----- MATERIAL FOR THIS EXERCISE -----

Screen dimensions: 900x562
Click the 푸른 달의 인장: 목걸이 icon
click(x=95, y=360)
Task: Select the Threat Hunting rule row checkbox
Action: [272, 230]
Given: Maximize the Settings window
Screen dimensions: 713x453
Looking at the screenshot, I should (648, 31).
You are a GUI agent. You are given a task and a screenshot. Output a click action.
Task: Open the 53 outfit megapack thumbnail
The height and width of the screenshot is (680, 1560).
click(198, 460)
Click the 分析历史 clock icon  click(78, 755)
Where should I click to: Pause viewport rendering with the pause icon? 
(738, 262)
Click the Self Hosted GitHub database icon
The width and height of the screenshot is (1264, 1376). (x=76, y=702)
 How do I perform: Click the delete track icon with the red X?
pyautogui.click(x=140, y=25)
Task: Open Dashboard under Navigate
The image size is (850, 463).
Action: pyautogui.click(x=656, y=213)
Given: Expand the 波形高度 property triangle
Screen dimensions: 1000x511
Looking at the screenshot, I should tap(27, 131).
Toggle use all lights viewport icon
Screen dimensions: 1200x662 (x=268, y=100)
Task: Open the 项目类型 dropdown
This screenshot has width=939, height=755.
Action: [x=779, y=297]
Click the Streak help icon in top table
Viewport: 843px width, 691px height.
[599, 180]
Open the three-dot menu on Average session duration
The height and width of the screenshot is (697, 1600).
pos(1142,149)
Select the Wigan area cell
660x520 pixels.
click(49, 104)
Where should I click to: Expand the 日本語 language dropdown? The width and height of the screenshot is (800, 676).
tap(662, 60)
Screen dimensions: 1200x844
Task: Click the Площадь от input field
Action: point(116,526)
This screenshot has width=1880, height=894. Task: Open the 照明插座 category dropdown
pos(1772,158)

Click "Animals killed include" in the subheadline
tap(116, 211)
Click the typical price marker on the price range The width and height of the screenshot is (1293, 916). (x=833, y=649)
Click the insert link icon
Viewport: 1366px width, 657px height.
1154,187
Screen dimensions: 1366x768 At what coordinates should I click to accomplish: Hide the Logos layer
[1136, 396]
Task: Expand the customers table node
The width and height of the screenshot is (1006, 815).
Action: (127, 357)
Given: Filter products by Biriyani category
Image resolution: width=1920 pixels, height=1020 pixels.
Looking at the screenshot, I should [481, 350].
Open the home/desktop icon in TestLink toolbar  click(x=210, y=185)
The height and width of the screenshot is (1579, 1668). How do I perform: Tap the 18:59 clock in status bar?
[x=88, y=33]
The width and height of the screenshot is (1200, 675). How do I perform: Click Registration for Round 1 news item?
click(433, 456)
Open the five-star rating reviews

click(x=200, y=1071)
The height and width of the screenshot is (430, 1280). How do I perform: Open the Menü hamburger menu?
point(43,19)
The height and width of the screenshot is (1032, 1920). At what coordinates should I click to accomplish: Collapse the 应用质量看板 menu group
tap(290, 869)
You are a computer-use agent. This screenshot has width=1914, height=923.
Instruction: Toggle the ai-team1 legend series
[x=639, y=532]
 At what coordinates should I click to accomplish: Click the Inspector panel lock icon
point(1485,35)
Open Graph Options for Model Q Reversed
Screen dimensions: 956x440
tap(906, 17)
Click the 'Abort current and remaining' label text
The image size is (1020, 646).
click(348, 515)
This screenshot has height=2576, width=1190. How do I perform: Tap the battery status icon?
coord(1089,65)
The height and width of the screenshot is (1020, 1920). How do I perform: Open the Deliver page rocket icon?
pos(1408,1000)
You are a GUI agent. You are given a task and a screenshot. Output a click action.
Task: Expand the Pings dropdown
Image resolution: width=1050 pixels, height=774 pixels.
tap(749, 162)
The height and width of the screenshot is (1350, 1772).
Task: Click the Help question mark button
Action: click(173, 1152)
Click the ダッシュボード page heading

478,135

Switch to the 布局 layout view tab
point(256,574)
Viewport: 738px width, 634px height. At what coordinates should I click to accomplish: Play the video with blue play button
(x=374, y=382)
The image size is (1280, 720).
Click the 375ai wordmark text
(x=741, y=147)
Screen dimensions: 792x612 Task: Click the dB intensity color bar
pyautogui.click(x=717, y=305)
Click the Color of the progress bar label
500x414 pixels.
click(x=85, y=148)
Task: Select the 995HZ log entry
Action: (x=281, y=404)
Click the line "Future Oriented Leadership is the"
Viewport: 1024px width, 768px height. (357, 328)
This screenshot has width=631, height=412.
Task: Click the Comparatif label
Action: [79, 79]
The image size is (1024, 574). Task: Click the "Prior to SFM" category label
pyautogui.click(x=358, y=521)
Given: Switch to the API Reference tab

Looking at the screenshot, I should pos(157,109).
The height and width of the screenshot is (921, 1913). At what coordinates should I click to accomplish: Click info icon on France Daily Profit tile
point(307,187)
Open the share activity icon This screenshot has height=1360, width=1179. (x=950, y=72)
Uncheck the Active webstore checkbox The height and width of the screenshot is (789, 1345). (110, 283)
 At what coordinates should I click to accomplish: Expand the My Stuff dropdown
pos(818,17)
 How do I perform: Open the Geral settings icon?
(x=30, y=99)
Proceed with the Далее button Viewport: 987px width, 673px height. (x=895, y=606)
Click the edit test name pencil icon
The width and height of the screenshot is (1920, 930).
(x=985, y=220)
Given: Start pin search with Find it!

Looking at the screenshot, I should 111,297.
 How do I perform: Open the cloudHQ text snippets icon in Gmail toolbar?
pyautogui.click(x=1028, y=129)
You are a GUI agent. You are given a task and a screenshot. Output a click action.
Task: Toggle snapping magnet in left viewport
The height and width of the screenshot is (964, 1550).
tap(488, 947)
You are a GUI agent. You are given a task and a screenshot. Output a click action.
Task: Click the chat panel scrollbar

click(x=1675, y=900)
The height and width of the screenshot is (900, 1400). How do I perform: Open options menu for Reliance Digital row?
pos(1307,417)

-----

■ EXERCISE GOAL ■
Copy out the material in full, exactly as it reads.

■ EXPECTED ANSWER ■
Screen dimensions: 900x562
Click the 푸른 달의 인장: 목걸이 icon
click(x=95, y=360)
Task: Select the Threat Hunting rule row checkbox
Action: [272, 230]
Given: Maximize the Settings window
Screen dimensions: 713x453
Looking at the screenshot, I should (648, 31).
You are a GUI agent. You are given a task and a screenshot. Output a click action.
Task: Open the 53 outfit megapack thumbnail
The height and width of the screenshot is (680, 1560).
click(198, 460)
Click the 分析历史 clock icon  click(78, 755)
Where should I click to: Pause viewport rendering with the pause icon? 
(738, 262)
Click the Self Hosted GitHub database icon
The width and height of the screenshot is (1264, 1376). (x=76, y=702)
 How do I perform: Click the delete track icon with the red X?
pyautogui.click(x=140, y=25)
Task: Open Dashboard under Navigate
The image size is (850, 463).
Action: pyautogui.click(x=656, y=213)
Given: Expand the 波形高度 property triangle
Screen dimensions: 1000x511
Looking at the screenshot, I should tap(27, 131).
Toggle use all lights viewport icon
Screen dimensions: 1200x662 (x=268, y=100)
Task: Open the 项目类型 dropdown
This screenshot has width=939, height=755.
Action: [x=779, y=297]
Click the Streak help icon in top table
Viewport: 843px width, 691px height.
[599, 180]
Open the three-dot menu on Average session duration
The height and width of the screenshot is (697, 1600).
pos(1142,149)
Select the Wigan area cell
660x520 pixels.
click(49, 104)
Where should I click to: Expand the 日本語 language dropdown? The width and height of the screenshot is (800, 676).
tap(662, 60)
Screen dimensions: 1200x844
Task: Click the Площадь от input field
Action: point(116,526)
This screenshot has width=1880, height=894. Task: Open the 照明插座 category dropdown
pos(1772,158)

Click "Animals killed include" in the subheadline
tap(116, 211)
Click the typical price marker on the price range The width and height of the screenshot is (1293, 916). (x=833, y=649)
Click the insert link icon
Viewport: 1366px width, 657px height.
1154,187
Screen dimensions: 1366x768 At what coordinates should I click to accomplish: Hide the Logos layer
[1136, 396]
Task: Expand the customers table node
The width and height of the screenshot is (1006, 815).
Action: (127, 357)
Given: Filter products by Biriyani category
Image resolution: width=1920 pixels, height=1020 pixels.
Looking at the screenshot, I should [481, 350].
Open the home/desktop icon in TestLink toolbar  click(x=210, y=185)
The height and width of the screenshot is (1579, 1668). How do I perform: Tap the 18:59 clock in status bar?
[x=88, y=33]
The width and height of the screenshot is (1200, 675). How do I perform: Click Registration for Round 1 news item?
click(433, 456)
Open the five-star rating reviews

click(x=200, y=1071)
The height and width of the screenshot is (430, 1280). How do I perform: Open the Menü hamburger menu?
point(43,19)
The height and width of the screenshot is (1032, 1920). At what coordinates should I click to accomplish: Collapse the 应用质量看板 menu group
tap(290, 869)
You are a computer-use agent. This screenshot has width=1914, height=923.
Instruction: Toggle the ai-team1 legend series
[x=639, y=532]
 At what coordinates should I click to accomplish: Click the Inspector panel lock icon
point(1485,35)
Open Graph Options for Model Q Reversed
Screen dimensions: 956x440
tap(906, 17)
Click the 'Abort current and remaining' label text
The image size is (1020, 646).
click(348, 515)
This screenshot has height=2576, width=1190. How do I perform: Tap the battery status icon?
coord(1089,65)
The height and width of the screenshot is (1020, 1920). How do I perform: Open the Deliver page rocket icon?
pos(1408,1000)
You are a GUI agent. You are given a task and a screenshot. Output a click action.
Task: Expand the Pings dropdown
Image resolution: width=1050 pixels, height=774 pixels.
tap(749, 162)
The height and width of the screenshot is (1350, 1772).
Task: Click the Help question mark button
Action: click(173, 1152)
Click the ダッシュボード page heading

478,135

Switch to the 布局 layout view tab
point(256,574)
Viewport: 738px width, 634px height. At what coordinates should I click to accomplish: Play the video with blue play button
(x=374, y=382)
The image size is (1280, 720).
Click the 375ai wordmark text
(x=741, y=147)
Screen dimensions: 792x612 Task: Click the dB intensity color bar
pyautogui.click(x=717, y=305)
Click the Color of the progress bar label
500x414 pixels.
click(x=85, y=148)
Task: Select the 995HZ log entry
Action: (x=281, y=404)
Click the line "Future Oriented Leadership is the"
Viewport: 1024px width, 768px height. (357, 328)
This screenshot has width=631, height=412.
Task: Click the Comparatif label
Action: [79, 79]
The image size is (1024, 574). Task: Click the "Prior to SFM" category label
pyautogui.click(x=358, y=521)
Given: Switch to the API Reference tab

Looking at the screenshot, I should pos(157,109).
The height and width of the screenshot is (921, 1913). At what coordinates should I click to accomplish: Click info icon on France Daily Profit tile
point(307,187)
Open the share activity icon This screenshot has height=1360, width=1179. (x=950, y=72)
Uncheck the Active webstore checkbox The height and width of the screenshot is (789, 1345). (110, 283)
 At what coordinates should I click to accomplish: Expand the My Stuff dropdown
pos(818,17)
 How do I perform: Open the Geral settings icon?
(x=30, y=99)
Proceed with the Далее button Viewport: 987px width, 673px height. (x=895, y=606)
Click the edit test name pencil icon
The width and height of the screenshot is (1920, 930).
(x=985, y=220)
Given: Start pin search with Find it!

Looking at the screenshot, I should 111,297.
 How do I perform: Open the cloudHQ text snippets icon in Gmail toolbar?
pyautogui.click(x=1028, y=129)
You are a GUI agent. You are given a task and a screenshot. Output a click action.
Task: Toggle snapping magnet in left viewport
The height and width of the screenshot is (964, 1550).
tap(488, 947)
You are a GUI agent. You are given a task and a screenshot. Output a click action.
Task: Click the chat panel scrollbar

click(x=1675, y=900)
The height and width of the screenshot is (900, 1400). How do I perform: Open options menu for Reliance Digital row?
pos(1307,417)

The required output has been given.